The Best Romano Cheese Easter Bread
Rabbit Hole Distillery
Also called "Crescia al Formaggio" - this Easter bread is a classic Italian favorite. While still somewhat new to the west, it is enjoyed throughout Italy and much of Europe as an Easter tradition. It can be made in two bread loaf pans, or a round bundt pan.
Pro tip: Use an ice cream scooper to fill the pan, and intentionally leave the scooped dough as is in the pan. This will give the bread a "braided" look and that extra little "artesian" feel.

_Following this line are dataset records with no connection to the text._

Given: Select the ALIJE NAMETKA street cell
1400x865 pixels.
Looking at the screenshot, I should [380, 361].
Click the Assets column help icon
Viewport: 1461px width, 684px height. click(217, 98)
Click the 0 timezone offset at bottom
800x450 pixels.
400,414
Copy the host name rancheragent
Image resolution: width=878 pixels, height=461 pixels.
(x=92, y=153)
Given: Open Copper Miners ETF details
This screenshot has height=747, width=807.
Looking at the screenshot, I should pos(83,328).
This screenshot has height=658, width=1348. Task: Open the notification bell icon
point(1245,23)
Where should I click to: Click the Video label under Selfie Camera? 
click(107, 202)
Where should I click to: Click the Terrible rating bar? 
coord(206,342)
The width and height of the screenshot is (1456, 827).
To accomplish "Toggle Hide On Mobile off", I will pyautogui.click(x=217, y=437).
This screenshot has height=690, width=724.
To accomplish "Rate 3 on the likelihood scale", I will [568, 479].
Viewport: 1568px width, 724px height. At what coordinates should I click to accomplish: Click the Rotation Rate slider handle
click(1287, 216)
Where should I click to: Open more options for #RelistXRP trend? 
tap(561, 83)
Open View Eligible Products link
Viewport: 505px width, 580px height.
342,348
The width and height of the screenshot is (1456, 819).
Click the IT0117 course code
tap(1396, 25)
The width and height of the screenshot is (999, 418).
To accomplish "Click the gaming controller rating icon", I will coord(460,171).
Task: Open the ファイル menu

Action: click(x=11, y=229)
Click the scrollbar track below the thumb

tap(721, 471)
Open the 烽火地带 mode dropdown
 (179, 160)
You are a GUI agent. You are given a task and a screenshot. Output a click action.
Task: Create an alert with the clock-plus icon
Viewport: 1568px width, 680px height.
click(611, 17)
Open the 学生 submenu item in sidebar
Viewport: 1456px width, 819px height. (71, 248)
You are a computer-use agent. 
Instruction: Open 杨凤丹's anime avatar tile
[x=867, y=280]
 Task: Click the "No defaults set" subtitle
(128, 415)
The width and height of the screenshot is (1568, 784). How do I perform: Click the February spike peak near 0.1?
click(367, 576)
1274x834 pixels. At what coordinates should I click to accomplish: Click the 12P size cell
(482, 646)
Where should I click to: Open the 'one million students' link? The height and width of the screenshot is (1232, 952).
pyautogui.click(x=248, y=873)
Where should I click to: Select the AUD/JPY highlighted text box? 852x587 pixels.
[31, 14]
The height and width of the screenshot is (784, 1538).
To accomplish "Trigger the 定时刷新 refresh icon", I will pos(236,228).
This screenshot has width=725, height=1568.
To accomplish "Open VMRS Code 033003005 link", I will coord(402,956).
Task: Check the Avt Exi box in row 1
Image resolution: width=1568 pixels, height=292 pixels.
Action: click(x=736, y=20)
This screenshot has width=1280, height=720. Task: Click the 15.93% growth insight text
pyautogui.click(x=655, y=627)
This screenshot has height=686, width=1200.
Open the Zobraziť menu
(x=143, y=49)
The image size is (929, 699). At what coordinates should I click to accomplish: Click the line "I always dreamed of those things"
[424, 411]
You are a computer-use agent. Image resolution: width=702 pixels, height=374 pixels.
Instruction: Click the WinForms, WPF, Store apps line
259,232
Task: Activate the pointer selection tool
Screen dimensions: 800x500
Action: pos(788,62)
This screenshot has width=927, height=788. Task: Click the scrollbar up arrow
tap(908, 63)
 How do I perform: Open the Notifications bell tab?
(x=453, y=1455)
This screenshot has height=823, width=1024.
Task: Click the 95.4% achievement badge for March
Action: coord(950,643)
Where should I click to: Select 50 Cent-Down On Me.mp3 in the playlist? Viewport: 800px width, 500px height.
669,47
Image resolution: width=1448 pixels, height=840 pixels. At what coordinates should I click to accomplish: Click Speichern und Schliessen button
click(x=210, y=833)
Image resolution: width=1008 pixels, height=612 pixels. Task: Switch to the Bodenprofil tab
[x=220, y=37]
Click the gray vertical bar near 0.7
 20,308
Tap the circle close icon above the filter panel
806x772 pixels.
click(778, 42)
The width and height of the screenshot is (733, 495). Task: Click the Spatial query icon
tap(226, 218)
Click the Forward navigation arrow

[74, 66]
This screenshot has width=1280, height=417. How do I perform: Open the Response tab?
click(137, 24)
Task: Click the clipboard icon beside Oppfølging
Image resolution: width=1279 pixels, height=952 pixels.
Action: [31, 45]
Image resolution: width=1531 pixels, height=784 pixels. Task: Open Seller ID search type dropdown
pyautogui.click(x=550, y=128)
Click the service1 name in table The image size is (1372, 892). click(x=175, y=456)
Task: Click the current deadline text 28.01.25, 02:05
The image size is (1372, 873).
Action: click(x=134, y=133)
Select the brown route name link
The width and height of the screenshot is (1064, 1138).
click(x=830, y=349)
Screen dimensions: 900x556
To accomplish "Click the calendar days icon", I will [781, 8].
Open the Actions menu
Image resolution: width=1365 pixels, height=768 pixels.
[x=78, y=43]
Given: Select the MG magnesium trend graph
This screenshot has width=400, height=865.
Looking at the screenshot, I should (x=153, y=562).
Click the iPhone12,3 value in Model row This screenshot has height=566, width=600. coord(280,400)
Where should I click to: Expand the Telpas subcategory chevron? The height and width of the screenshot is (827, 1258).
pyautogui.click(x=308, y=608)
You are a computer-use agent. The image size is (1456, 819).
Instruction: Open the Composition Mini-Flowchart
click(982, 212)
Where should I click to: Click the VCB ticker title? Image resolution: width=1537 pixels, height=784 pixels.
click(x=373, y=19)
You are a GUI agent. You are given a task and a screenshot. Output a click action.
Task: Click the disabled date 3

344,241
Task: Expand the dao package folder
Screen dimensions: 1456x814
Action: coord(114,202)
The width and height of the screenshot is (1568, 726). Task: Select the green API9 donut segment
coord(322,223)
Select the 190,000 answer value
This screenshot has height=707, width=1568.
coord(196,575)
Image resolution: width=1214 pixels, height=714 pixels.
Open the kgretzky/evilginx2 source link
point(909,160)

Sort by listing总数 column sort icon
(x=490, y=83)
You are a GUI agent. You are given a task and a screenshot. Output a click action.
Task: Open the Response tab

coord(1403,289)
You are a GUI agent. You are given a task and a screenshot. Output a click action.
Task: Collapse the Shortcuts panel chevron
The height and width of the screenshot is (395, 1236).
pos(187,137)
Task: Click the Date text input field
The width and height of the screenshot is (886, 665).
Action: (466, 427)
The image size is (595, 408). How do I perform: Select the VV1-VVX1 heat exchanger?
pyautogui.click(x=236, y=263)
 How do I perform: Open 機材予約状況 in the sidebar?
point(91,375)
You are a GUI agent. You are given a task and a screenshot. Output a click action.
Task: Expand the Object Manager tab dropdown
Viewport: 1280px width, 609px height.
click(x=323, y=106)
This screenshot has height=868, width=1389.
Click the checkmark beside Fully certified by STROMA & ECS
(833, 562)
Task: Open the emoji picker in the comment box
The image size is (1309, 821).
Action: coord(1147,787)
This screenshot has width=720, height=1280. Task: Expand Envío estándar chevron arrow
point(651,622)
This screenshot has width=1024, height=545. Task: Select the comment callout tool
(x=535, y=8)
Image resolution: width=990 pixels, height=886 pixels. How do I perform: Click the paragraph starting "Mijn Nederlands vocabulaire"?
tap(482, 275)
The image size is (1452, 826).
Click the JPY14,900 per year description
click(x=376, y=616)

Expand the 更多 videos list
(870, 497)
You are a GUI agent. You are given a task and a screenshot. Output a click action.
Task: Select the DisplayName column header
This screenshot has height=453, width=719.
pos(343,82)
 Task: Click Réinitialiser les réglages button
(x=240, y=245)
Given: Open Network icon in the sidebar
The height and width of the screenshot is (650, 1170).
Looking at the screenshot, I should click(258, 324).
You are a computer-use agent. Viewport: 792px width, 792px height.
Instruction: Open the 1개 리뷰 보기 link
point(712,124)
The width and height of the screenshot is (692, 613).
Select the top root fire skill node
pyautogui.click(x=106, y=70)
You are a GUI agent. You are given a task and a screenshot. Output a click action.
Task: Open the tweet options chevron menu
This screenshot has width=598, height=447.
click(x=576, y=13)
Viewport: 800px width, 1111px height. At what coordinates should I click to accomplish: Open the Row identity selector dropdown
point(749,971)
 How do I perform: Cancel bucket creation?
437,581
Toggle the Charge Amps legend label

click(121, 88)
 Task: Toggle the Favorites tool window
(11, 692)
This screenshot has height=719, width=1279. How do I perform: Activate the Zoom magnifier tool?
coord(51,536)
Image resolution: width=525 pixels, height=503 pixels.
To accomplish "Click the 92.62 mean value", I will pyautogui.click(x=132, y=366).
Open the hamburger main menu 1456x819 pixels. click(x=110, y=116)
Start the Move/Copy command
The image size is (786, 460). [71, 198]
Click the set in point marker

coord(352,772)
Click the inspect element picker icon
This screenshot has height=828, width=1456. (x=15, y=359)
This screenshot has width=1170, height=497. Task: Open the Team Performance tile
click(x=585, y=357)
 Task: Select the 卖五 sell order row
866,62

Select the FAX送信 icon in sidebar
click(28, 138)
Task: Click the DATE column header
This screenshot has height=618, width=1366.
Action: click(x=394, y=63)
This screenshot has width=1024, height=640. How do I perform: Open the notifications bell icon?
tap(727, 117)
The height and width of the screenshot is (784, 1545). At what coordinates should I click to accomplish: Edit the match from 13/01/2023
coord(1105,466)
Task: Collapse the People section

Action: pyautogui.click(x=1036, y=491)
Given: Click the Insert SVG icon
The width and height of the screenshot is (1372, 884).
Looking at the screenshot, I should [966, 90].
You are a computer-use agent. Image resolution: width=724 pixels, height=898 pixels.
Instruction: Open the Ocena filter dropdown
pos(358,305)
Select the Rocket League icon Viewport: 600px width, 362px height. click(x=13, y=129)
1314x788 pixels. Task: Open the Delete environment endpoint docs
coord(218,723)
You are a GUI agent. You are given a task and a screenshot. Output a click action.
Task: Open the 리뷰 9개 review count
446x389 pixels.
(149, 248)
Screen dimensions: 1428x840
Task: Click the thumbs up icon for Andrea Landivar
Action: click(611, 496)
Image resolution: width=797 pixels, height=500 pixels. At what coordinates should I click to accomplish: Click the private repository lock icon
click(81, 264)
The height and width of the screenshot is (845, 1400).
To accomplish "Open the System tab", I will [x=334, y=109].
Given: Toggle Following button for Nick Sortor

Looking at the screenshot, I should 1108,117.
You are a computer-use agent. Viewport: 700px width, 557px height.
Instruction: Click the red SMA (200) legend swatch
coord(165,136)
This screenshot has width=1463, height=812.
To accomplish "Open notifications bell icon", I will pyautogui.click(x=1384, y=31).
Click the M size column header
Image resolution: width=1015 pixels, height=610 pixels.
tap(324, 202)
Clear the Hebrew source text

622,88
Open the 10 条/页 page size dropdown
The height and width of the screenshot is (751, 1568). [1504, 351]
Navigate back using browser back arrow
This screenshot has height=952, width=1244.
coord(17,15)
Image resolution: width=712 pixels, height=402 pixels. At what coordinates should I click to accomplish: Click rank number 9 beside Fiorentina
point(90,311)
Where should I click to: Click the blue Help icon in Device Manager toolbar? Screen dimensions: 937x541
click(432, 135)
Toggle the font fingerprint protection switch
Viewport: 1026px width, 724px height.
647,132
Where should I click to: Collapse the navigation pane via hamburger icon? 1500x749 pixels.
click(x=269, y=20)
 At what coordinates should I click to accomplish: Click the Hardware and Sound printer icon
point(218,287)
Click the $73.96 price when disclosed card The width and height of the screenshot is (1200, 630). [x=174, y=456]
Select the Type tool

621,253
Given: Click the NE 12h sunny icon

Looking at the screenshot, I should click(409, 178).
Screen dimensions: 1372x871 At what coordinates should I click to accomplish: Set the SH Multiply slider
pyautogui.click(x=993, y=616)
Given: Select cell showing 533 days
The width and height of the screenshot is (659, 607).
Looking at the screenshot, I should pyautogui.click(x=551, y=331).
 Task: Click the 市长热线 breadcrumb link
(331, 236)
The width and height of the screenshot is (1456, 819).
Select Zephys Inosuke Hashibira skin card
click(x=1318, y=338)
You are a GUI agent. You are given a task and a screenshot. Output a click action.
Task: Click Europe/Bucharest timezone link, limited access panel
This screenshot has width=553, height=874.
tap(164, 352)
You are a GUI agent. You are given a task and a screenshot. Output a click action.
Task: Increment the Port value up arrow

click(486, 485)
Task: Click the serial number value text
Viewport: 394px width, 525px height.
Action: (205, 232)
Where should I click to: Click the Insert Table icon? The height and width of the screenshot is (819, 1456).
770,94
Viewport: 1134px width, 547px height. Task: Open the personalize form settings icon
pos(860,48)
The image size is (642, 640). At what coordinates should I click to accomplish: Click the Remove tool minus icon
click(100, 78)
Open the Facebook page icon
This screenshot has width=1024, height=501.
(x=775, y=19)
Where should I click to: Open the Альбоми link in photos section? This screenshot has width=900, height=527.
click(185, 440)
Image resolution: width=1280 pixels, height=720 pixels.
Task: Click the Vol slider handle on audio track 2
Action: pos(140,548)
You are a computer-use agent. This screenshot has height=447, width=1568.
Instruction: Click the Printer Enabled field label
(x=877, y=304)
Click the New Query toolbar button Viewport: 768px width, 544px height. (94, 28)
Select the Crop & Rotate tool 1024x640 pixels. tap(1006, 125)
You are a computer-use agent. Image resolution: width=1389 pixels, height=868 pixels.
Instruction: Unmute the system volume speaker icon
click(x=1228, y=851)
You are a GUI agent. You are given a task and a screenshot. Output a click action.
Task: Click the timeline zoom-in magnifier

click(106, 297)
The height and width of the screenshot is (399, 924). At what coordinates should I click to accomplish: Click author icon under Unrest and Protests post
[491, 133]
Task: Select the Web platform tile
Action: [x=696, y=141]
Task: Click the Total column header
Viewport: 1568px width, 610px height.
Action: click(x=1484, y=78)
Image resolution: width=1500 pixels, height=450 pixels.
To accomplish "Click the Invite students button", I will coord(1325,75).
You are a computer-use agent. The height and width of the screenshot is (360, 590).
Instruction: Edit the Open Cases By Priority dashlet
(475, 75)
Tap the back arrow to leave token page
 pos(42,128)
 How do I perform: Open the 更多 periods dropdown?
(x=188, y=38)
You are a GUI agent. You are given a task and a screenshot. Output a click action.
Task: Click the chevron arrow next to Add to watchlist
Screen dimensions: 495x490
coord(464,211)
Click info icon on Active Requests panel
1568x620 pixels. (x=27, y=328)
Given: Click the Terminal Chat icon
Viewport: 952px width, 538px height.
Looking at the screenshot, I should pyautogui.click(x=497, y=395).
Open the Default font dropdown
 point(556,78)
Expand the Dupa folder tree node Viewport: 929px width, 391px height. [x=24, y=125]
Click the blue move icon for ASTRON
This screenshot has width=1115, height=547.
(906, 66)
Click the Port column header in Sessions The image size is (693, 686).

1 cup warm milk (110 degrees F/45 degrees C)
2 (.25 ounce) packages active dry yeast
2 1/2 cups all-purpose flour
1 1/2 cups grated Romano cheese + another 1/2 cup for garnish
1 tablespoon butter, softened
1 egg white
In a small bowl, dissolve yeast in warm milk.
Let stand until creamy, about 10 minutes.
Lightly grease two 9x5 inch loaf pans.
In a large bowl, combine the yeast mixture with the flour, eggs, cheese and butter; beat well.
Scoop dough into prepared loaf pans.
Cover and let rise for 30 minutes, or until nearly doubled.
Preheat oven to 350 degrees F (175 degrees C).
Bake in preheated oven for 60 minutes, or until loaves are golden brown and sound hollow when their bottoms are tapped.
Remove from pans and place on a wire rack to cool.
Sprinkle remaining 1/2 cup Romano cheese on top of warm loaves. Let cool, and slice thinly.
Top with butter, or use for your next Italian deli sandwich!